新聞によれば、このチェーンメールの横行を防ごうと動き出したのが日本データ通信協会の「迷惑メール転送センター」。

このセンターが10種類のメールアドレスを用意し、もしもチェーンメールを受け取り「放置することができない人」はこのアドレスへ転送してださい、とのこと。

受け取っても相手にせず転送しないのが基本だが、不安な人はこのアドレスを利用すれば、センターでメールを責任もって削除するとは同センターのコメント。

ちなみに、用意されたアドレスはドコモのアドレスが5つ、ボーダフォンが3つ、残る2つがauのもの。一般のメールアドレスで充分では、と思ったが、たぶんXX人の携帯メール宛送らないと…という条件が付くことを考えてのことだろう。なかなか芸が細かい。
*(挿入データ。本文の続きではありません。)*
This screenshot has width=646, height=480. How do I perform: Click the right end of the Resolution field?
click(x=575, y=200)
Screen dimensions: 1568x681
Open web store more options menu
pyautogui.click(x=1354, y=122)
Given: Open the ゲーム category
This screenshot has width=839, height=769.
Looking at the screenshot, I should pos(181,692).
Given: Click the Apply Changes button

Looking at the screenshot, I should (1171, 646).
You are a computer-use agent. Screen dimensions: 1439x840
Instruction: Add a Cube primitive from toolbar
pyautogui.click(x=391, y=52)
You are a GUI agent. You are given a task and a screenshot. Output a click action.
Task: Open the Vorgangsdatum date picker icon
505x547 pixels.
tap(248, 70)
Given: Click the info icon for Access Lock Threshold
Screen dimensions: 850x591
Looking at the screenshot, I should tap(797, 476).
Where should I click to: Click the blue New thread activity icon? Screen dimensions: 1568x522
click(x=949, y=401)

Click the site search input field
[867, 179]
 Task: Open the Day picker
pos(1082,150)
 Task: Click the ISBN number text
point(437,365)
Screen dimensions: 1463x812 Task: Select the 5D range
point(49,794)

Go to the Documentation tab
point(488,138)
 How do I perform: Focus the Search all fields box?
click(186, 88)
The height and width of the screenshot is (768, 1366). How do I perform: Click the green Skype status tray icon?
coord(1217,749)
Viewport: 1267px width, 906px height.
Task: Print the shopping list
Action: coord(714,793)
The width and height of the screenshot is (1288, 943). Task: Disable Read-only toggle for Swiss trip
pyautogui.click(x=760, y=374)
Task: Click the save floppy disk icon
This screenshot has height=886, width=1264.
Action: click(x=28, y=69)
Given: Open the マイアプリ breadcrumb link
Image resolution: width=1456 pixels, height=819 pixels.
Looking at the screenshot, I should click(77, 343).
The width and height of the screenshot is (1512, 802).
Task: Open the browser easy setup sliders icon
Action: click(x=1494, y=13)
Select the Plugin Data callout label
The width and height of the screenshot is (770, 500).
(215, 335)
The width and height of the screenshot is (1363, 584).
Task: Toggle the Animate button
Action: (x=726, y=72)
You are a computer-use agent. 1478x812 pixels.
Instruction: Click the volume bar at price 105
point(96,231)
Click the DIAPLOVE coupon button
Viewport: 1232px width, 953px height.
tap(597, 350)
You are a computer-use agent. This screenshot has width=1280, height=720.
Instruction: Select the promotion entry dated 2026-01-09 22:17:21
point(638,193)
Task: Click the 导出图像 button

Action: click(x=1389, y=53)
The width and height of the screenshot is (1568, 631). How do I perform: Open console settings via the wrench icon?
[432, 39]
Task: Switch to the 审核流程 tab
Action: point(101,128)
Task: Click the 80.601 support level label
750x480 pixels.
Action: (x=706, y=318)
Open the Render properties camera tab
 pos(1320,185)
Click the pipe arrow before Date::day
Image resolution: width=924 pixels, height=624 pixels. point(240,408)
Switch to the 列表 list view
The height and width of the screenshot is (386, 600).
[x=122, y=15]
センターのコメントにあるように、放っておけばよい話。せいぜい相談窓口でも設ければすべては解決することだと思うけれど(実際これも準備されている)、それで納得できず転送を繰り返してしまう人も多いのかもしれない。その意味において、同センターの対応は実に現実的だ。最近は子供に携帯を持たせる親も増えているようだし。

ただ、最近は一般の大人でも「風水がよくないから」とか平気で言うから、案外このアドレスの利用者は子供だけではないのかもしれない。

決して肯定するわけではないけれど、いつの時代も、その先端の技術上で、人間が結局は同じ行為を犯してしまうこと。これ自体は非常に興味深い。

チェーンメールを始めようと思った「誰か」。その人の暗く、歪んだ心の闇がネットワークと電波を経由して自分の手元の小さな端末に到着する。そしてそのメールが受信者の心の弱さと共に別の端末へと伝播していく…
不謹慎ではあるけれどもしも出来るなら一度、日本データ通信協会に集められたメールの文面を一日、じっくり眺めてみたい。たぶん、楽しい作業ではないけれど、闇を眺めることで見えてくるなにか、があるような気が個人的にはするのだ。